**OBJECTIFS:**
• a. Énumérez tous les sens que le texte sur la Da'wa attribue au mot « Da'wa ».
• b. Dans le texte sur la Da'wa, recopiez à l'identique le passage qui commence par « Durant la période » et se poursuit jusqu'à « Da'wa tout simplement. ».
• c. D'après le texte sur la Da'wa, entre quelles années se situe la période de clandestinité des Imams ?

**TEXTE EXTRAIT:**

• • • •

Durant la période de clandestinité des Imams, entre 765 et 909, on voit un intense prosélytisme ismaélien se mettre en place et se développer dans le monde musulman. Ce prosélytisme est appelé la Da'wa, un terme qui signifie "appel", "invitation", "convocation". Le mot "Da'wa" a été utilisé par de nombreux mouvements politiques et religieux dans le monde musulman. Ainsi les Abbassides aussi utilisèrent ce terme pour qualifier leur mouvement révolutionnaire, mais à aucun autre mouvement ce terme ne fut attaché de manière plus étroite qu'à l'ismaélisme. Aussi, l'ismaélisme est parfois désigné dans les textes de l'époque de Da'wa tout simplement.

• • • •

**EXTRAITS DE DONNÉES:**
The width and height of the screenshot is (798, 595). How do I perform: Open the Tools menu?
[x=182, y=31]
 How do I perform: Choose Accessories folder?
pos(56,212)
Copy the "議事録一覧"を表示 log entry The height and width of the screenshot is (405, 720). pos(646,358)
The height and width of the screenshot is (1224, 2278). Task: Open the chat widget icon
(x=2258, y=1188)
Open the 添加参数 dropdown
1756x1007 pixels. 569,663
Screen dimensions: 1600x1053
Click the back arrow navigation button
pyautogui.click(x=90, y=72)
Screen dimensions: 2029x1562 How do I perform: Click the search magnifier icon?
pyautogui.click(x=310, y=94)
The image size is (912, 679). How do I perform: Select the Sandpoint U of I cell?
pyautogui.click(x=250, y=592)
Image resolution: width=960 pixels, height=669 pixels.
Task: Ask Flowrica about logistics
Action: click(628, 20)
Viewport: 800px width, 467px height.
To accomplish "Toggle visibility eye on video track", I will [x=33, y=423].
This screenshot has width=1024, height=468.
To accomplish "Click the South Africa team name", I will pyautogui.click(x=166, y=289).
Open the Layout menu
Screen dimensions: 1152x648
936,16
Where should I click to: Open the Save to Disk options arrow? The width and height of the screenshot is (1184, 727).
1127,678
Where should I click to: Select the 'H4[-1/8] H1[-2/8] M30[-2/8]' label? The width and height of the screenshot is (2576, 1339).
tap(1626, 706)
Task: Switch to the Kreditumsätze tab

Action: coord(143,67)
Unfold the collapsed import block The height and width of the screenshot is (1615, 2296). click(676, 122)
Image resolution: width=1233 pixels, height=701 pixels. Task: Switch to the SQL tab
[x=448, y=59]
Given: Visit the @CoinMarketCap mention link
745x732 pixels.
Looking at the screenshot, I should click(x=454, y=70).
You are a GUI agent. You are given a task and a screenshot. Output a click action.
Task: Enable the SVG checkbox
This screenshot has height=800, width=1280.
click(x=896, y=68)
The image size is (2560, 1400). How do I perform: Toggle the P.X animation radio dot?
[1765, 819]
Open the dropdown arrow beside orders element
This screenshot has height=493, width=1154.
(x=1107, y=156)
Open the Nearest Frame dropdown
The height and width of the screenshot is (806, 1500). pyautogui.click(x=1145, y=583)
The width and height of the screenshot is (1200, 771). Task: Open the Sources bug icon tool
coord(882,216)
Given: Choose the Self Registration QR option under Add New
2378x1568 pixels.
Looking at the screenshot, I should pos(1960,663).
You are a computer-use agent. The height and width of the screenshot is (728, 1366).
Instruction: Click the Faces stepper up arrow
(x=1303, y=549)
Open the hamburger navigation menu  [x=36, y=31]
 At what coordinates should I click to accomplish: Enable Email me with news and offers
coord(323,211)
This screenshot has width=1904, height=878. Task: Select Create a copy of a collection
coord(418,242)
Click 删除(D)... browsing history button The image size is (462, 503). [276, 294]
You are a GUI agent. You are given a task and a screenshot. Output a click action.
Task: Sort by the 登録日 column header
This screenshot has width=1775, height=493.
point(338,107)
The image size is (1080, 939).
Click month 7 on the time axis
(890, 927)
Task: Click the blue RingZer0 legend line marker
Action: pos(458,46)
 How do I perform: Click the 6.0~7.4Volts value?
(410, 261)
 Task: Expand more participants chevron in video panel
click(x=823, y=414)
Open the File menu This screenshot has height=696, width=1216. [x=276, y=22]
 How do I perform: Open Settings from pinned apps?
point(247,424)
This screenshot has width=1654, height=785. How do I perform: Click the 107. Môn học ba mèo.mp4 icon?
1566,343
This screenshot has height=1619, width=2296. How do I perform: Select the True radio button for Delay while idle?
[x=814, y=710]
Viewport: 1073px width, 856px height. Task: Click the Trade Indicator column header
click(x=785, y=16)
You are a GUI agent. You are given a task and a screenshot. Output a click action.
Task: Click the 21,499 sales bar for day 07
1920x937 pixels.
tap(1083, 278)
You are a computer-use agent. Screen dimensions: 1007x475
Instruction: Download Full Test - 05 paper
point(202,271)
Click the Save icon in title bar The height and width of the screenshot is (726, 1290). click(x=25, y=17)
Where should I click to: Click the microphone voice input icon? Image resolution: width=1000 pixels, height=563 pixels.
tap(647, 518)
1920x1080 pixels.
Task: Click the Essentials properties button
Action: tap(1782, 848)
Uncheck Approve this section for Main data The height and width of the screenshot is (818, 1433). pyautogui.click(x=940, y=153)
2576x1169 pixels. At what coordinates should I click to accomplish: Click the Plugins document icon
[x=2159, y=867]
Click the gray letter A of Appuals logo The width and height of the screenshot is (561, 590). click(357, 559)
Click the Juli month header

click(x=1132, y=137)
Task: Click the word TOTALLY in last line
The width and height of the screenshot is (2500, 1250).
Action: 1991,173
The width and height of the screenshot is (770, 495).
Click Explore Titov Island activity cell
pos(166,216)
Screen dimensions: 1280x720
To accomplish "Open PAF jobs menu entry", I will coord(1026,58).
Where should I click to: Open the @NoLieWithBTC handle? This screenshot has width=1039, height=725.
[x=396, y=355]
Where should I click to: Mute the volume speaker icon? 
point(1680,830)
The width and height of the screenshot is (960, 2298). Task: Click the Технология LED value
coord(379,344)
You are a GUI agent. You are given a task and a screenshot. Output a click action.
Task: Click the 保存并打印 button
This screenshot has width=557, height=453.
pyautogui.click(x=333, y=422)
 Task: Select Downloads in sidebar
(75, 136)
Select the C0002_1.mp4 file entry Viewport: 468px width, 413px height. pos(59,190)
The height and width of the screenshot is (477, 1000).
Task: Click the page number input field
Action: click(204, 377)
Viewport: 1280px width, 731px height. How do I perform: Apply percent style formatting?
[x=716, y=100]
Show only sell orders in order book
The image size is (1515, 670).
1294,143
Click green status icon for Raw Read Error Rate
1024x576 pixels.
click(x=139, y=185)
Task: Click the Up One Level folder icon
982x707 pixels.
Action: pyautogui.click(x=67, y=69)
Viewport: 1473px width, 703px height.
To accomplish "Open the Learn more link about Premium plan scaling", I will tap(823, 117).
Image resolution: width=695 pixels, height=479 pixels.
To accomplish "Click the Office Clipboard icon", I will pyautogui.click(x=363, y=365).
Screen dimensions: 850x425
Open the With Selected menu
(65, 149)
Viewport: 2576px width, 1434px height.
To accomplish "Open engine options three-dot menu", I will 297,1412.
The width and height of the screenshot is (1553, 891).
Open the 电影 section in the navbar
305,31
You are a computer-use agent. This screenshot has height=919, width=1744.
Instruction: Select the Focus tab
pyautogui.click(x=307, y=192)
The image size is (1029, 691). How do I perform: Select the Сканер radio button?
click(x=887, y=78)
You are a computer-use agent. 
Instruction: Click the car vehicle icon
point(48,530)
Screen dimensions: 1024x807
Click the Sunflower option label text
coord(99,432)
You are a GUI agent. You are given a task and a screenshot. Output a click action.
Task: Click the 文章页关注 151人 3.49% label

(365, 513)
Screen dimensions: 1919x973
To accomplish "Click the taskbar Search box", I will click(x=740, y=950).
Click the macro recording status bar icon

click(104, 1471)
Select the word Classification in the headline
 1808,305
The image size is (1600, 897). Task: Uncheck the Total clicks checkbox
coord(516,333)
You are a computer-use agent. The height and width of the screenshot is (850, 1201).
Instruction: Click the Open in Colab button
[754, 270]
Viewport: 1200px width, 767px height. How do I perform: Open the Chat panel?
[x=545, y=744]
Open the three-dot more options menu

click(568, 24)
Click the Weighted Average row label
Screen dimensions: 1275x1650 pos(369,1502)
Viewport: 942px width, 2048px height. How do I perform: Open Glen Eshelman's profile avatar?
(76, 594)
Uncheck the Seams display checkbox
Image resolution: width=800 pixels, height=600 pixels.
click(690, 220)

• • • •

**LISTE DES RÉPONSES:**
• a. appel, invitation, convocation

• b.
Durant la période de clandestinité des Imams, entre 765 et 909, on voit un intense prosélytisme ismaélien se mettre en place et se développer dans le monde musulman. Ce prosélytisme est appelé la Da'wa, un terme qui signifie "appel", "invitation", "convocation". Le mot "Da'wa" a été utilisé par de nombreux mouvements politiques et religieux dans le monde musulman. Ainsi les Abbassides aussi utilisèrent ce terme pour qualifier leur mouvement révolutionnaire, mais à aucun autre mouvement ce terme ne fut attaché de manière plus étroite qu'à l'ismaélisme. Aussi, l'ismaélisme est parfois désigné dans les textes de l'époque de Da'wa tout simplement.

• c. Entre 765 et 909.